With the illegal poaching of Cecil the lion, and the US adding the African lion to the endangered species list, the festival will show Born Free, a landmark film telling the story of a couple returning a lion cub to the wilds of Kenya. The movie is celebrating its 50th anniversary this year. “Born Free was the first mainstream Hollywood film to have a conservation message,” Caplan says. “And what an impact it had.”

The film inspired a wave of environmental action. Its star, Virginia McKenna, created the Born Free Foundation, an international wildlife protection non-profit. The film also inspired the creation of other groups working to preserve African wildlife and their habitat.

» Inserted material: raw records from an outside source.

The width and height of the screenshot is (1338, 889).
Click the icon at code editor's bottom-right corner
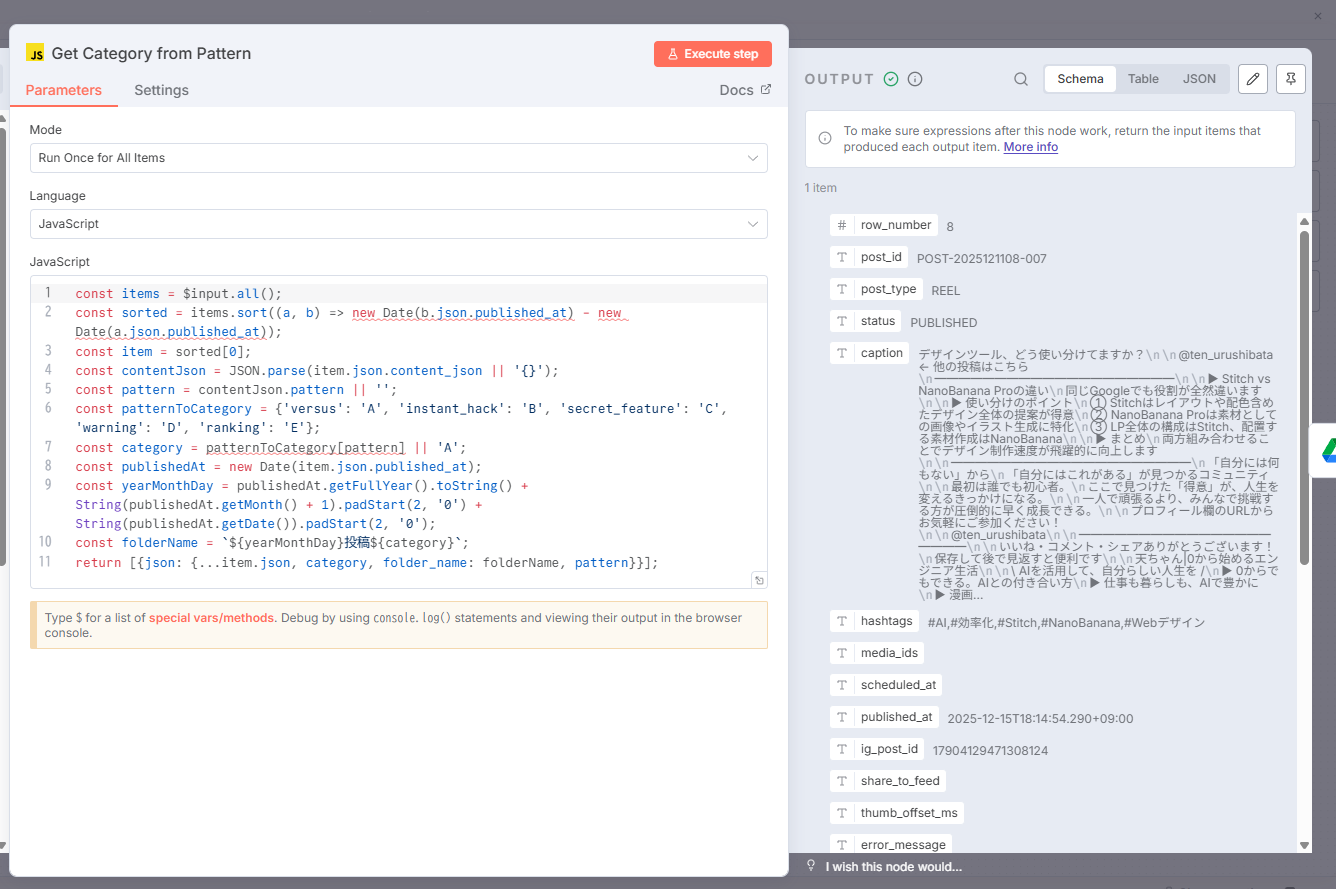tap(759, 581)
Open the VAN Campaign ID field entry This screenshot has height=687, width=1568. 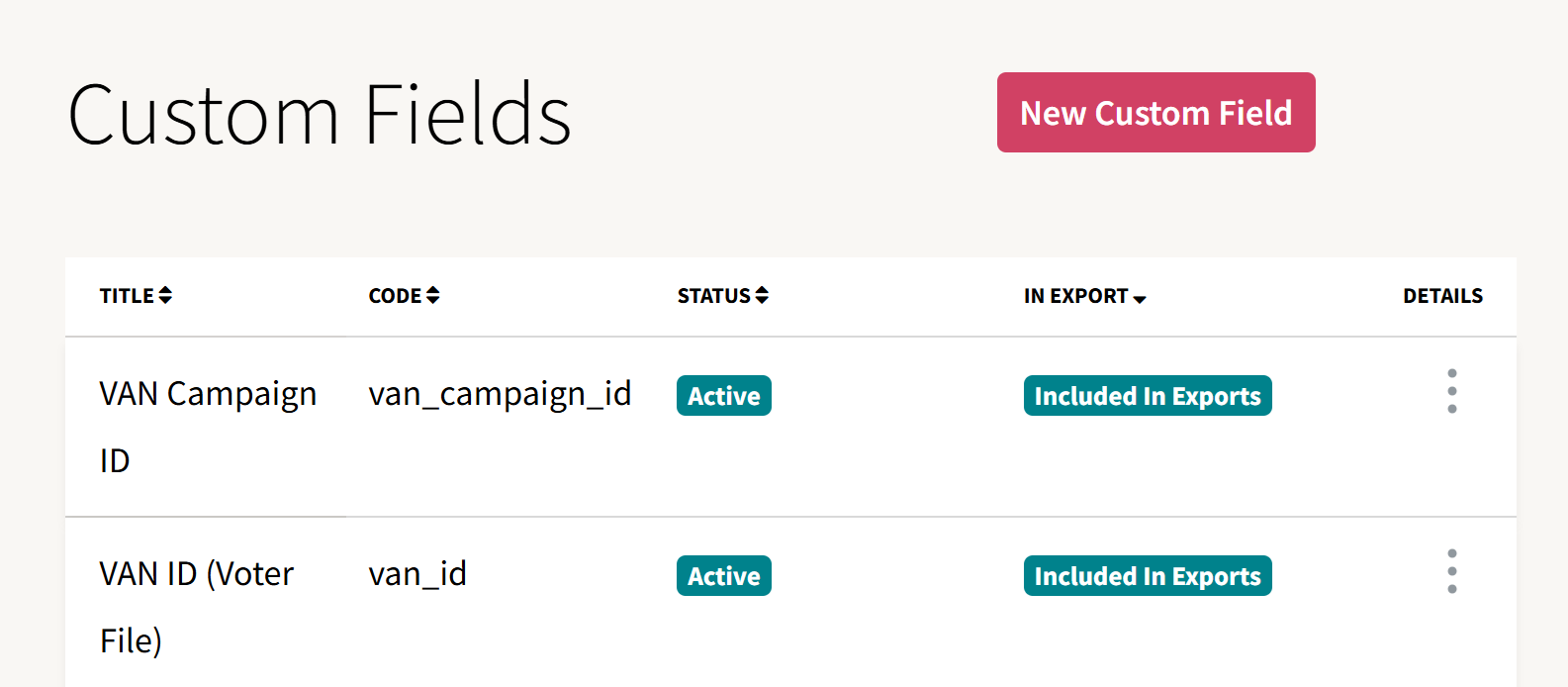pos(208,393)
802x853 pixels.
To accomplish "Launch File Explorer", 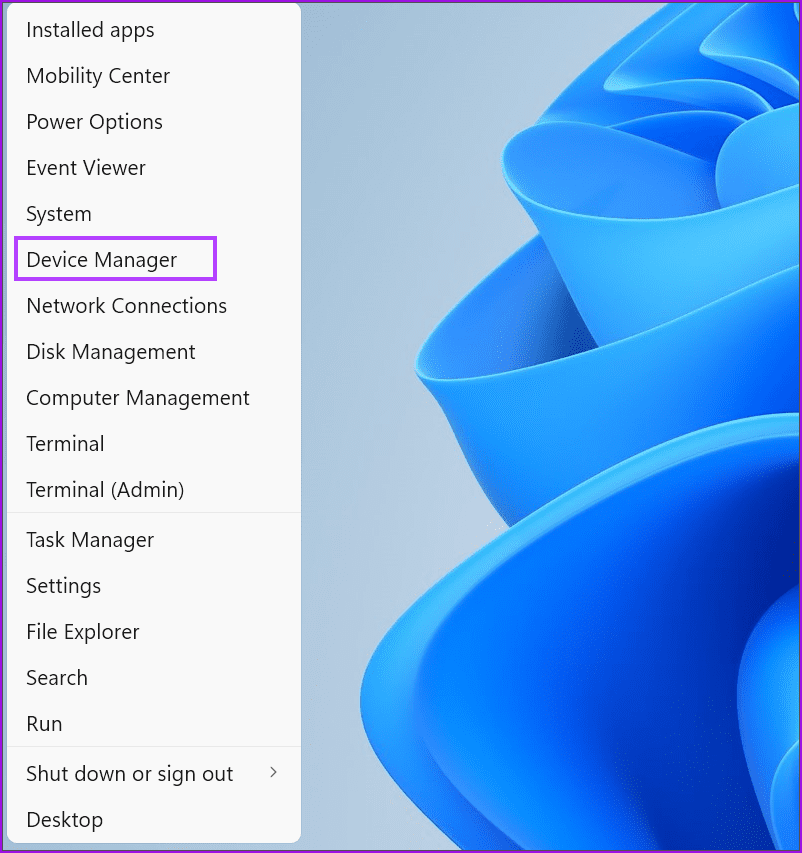I will [x=82, y=632].
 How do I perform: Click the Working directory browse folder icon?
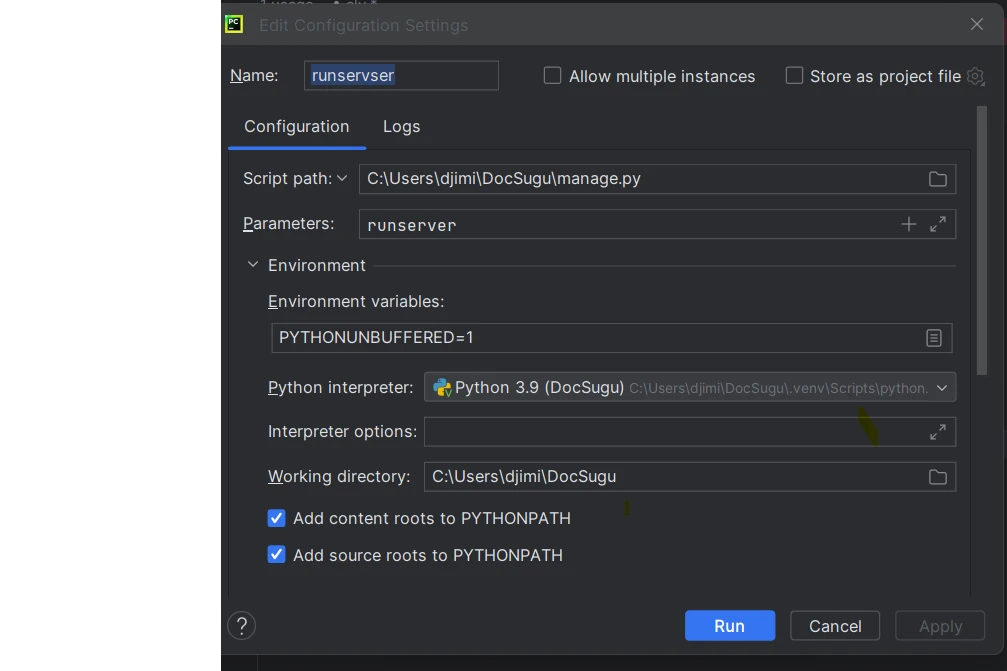(937, 477)
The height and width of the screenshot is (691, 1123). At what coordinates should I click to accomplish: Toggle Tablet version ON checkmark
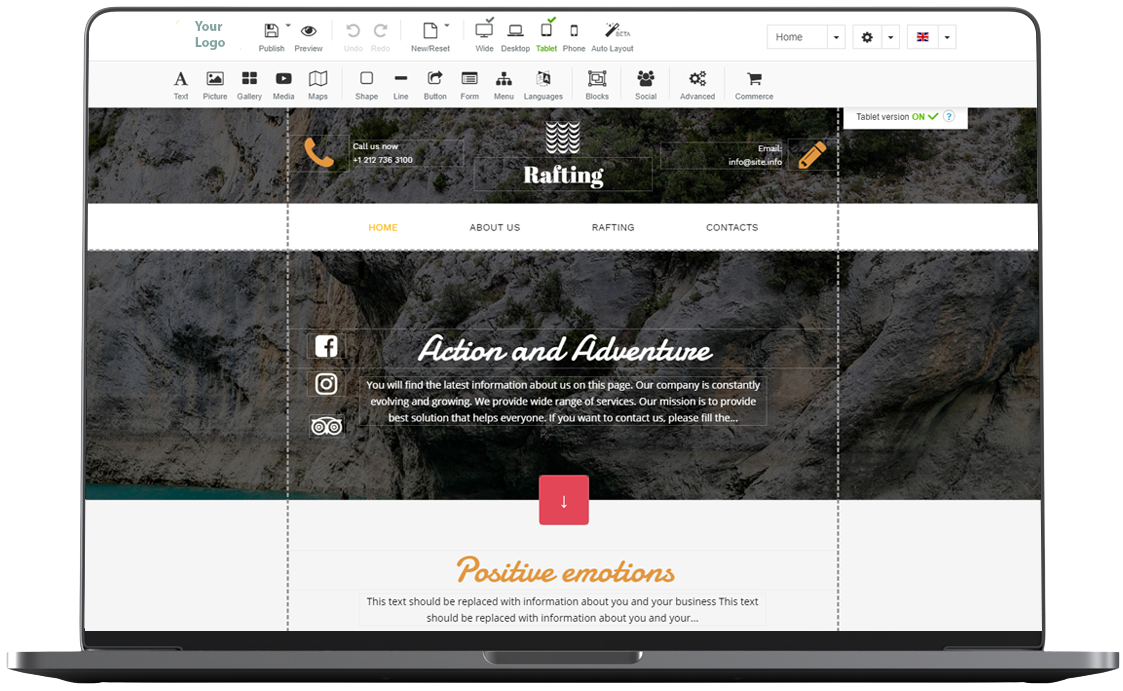(x=932, y=117)
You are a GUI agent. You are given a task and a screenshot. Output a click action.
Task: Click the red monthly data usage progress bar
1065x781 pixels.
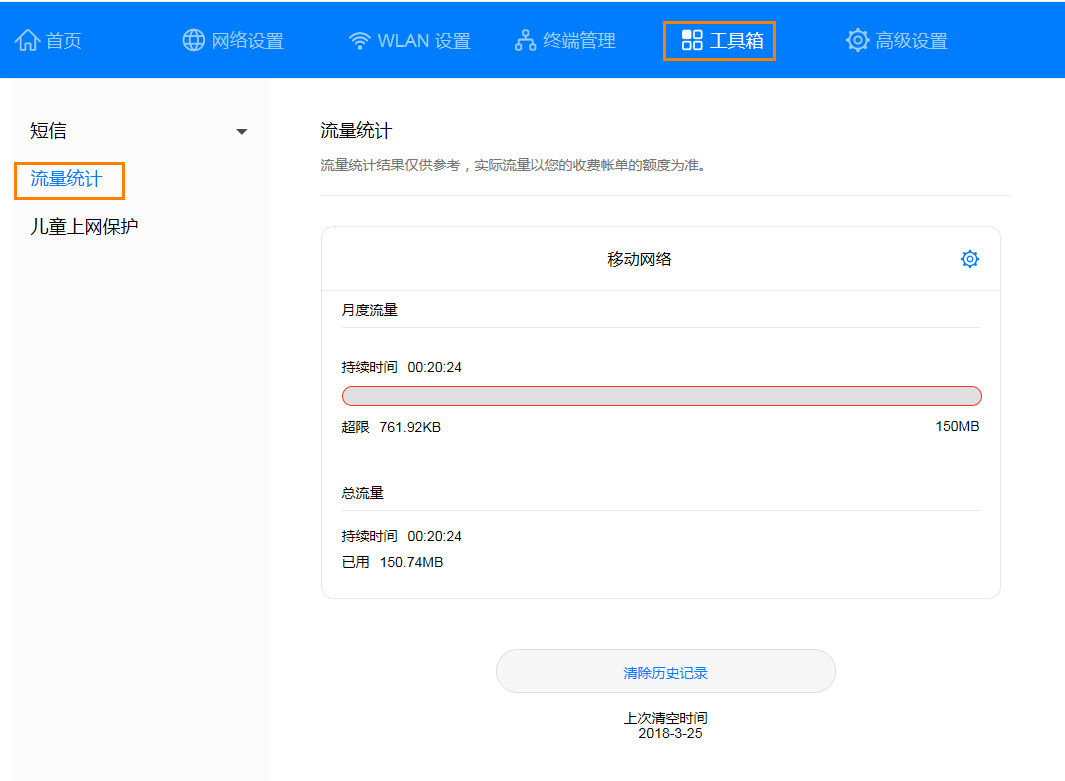[661, 395]
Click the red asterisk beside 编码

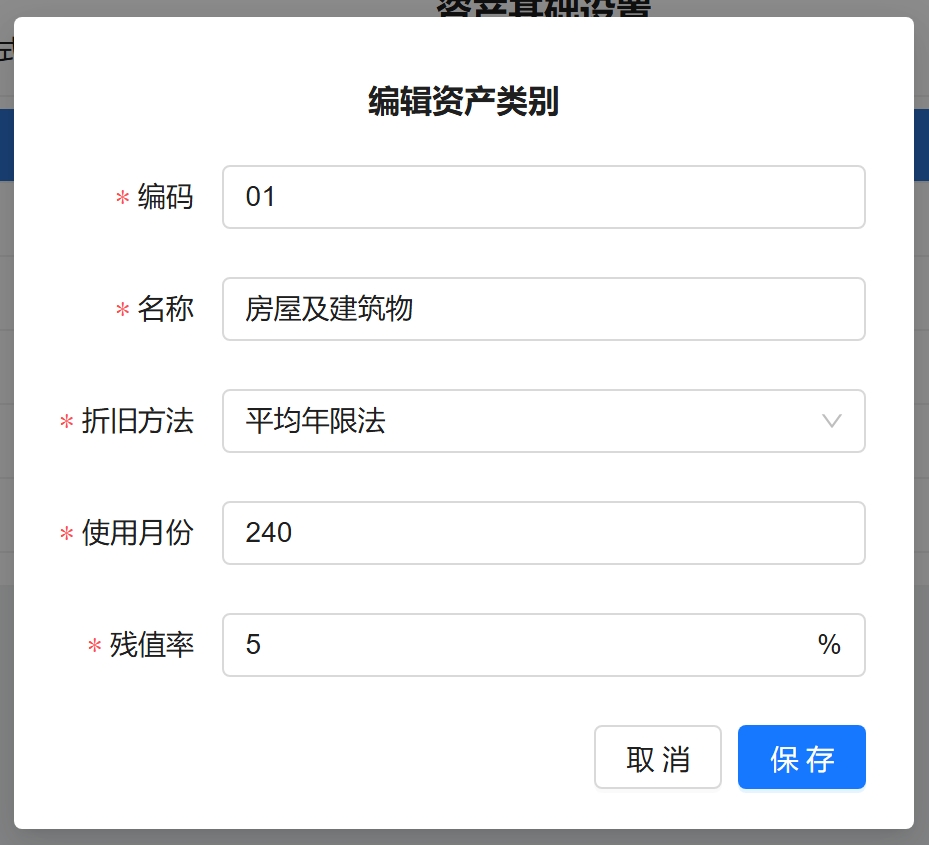(x=123, y=199)
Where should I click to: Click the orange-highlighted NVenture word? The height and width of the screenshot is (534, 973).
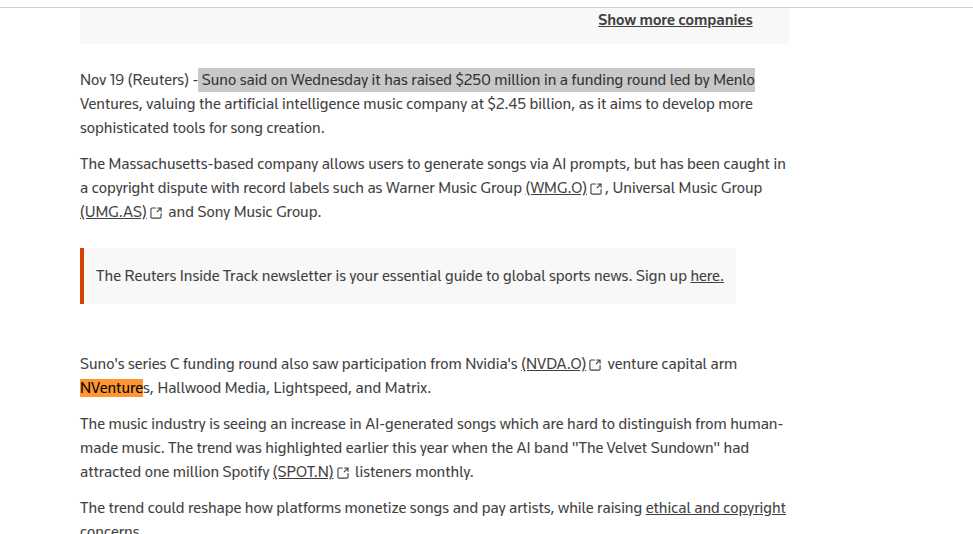coord(112,388)
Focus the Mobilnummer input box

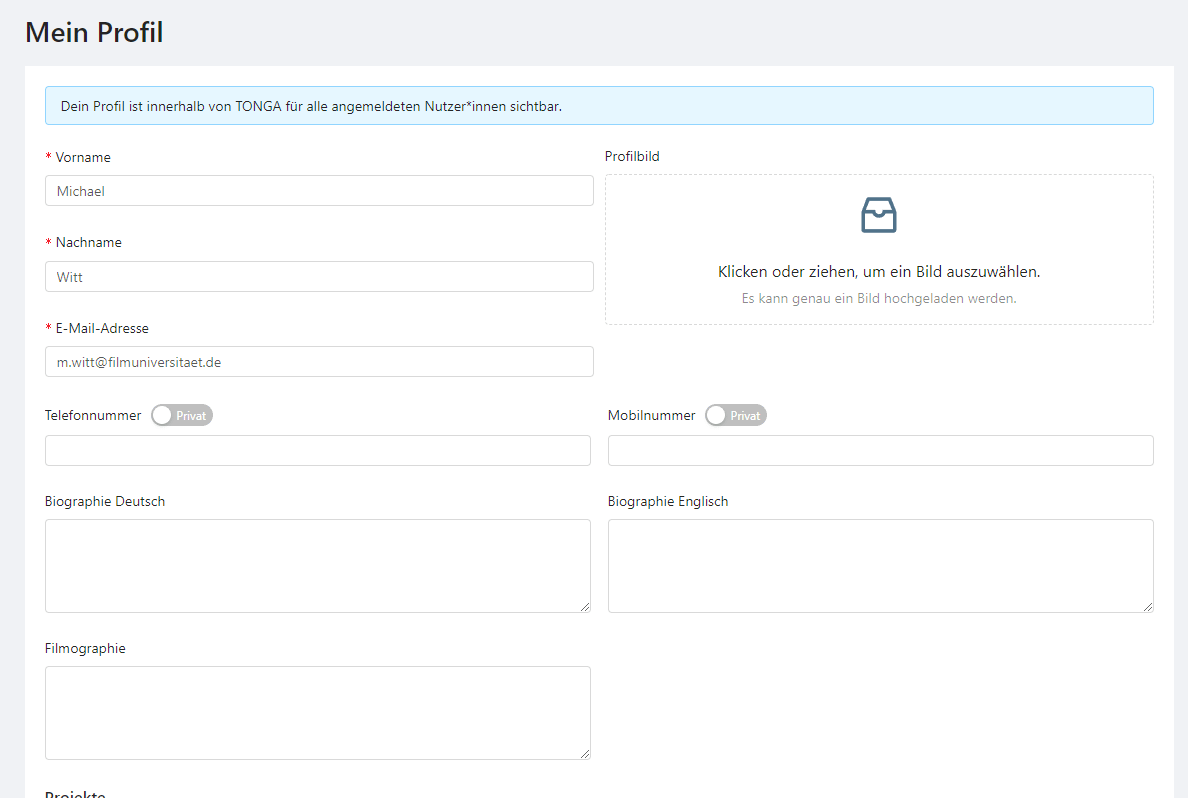pyautogui.click(x=880, y=450)

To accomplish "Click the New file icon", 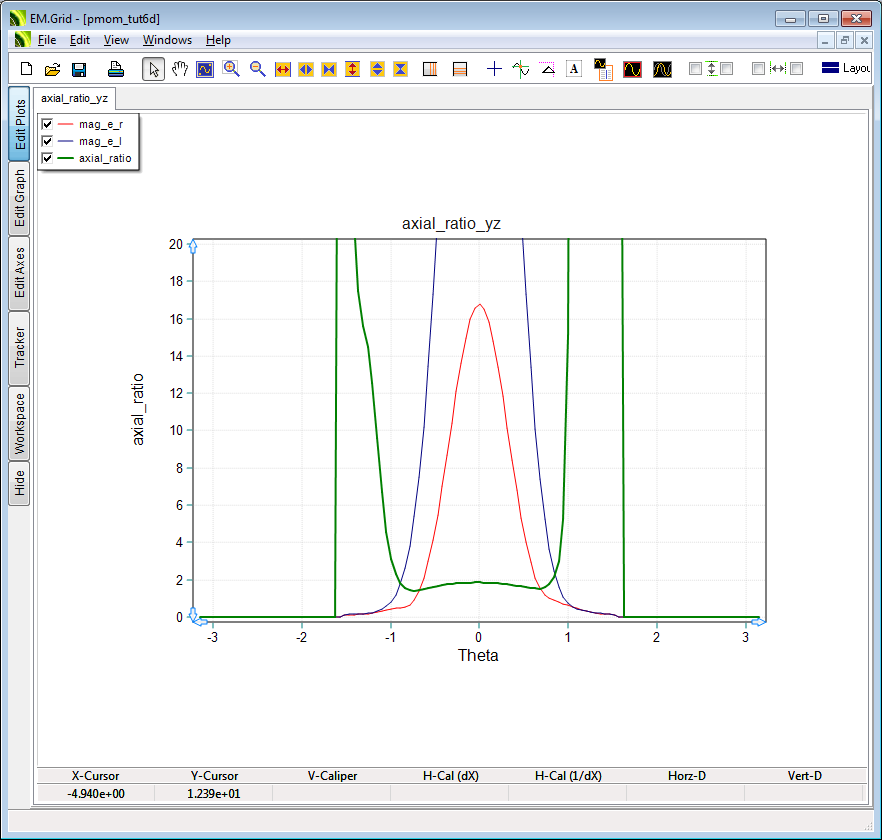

McKenna, now 84, will be at the Festival screening on Wednesday, Apr. 20 to talk about the film and her foundation. Other organizations present will include Amazon Watch and the Felidae Conservation Fund, both Bay Area based groups devoted to preserving wildlife habitats.

The Festival will also feature the premiere of Not Without Us, a documentary by San Francisco filmmaker Mark Decena tracing the personal and political journey of seven climate change activists attending the U.N. climate talks in Paris in December.

Inspiring people to change their behavior


Decena, looking tired as he raced to get his film ready in time for the world premiere at San Francisco’s Castro Theater April 20, says Not Without Us asks audience members to mobilize — as he himself has. “There is the dramatic arc of the characters, becoming activated, but also the realization that global governments can only take it so far, so now it’s up to us,” Decena says. “I didn’t consider myself an activist. But I am definitely changing. I shower less.”

Other highlights at the Green Film Festival include An American Ascent, about nine African Americans climbing Mt. Denali in Alaska, and Catching the Sun, a film about a solar jobs program in the East Bay city of Richmond.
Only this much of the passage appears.